18 & 19 April / 10 pm / Red House Centre for Culture and Debate
Melanie Jame Wolf (Australia/ Germany)
MIRA FUCHS
Choreography, video & performance Melanie Jame Wolf/Savage Amusement Sound Design Carl Anderson/two4k Dramaturgy Sharon Smith & Ruairi Donovan This work was produced and supported by Arts House, Melbourne; Sophiensaele, Berlin & Creative Victoria, Melbourne
In English.
Duration: 70 min.
The performance is appropriate for audiences 18 +.
MIRA FUCHS is an expert. An expert private dancer.
MIRA FUCHS is the public face of artist Melanie Jame Wolf’s eight-year private life as a stripper. Mira wants to dance you through the myriad of questions and contradictions of this work drawing on Melanie Jame’s own experience. Structured as an essay of fragments and made for an intimate audience seated in the round, “MIRA FUCHS” proposes itself as an abstracted memoir of the body and invites audiences to critically reflect on their own ideas about stripping.
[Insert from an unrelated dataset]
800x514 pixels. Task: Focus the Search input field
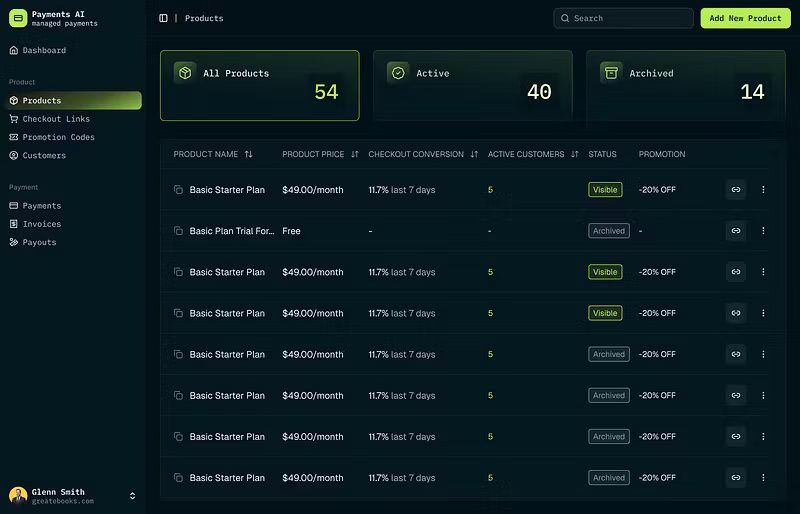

Entertaining and unflinchingly personal, the piece explores ideas around gender, sexuality, pleasure, performative intimacy, the gaze and dance as labour. “In MIRA FUCHS, Melanie Jame Wolf exposes the trade of the lap dance, counts its costs, and reinvents it as an intimate gift” – Lyn Gardner, The Guardian
Melanie Jame Wolf is an Australian born artist who lives and works in Berlin now. She makes work under the name Savage Amusement, sometimes solo, sometimes with friends. This work is always performance based and increasingly incorporates video and the screen. As Savage Amusement, she has presented work in various contexts including Kiasma Museum of Contemporary Art, Helisnki; Hebbel am Ufer Theater, Berlin; Sophiensaele, Berlin; FOLA – Festival of Live Art, Melbourne a.o. She holds a Master of International Performance Research from University of Helsinki Melanie Jame is also a member of Triage. Working with this company since 2008, she presented the Green Room Award nominated one-to-one performance work a.o. Triage are currently working on the 2014-16 European Cultural Commission curatorial project HOTEL OBSCURA.
The guest-performance is supported by Goethe-Institut Bulgaria.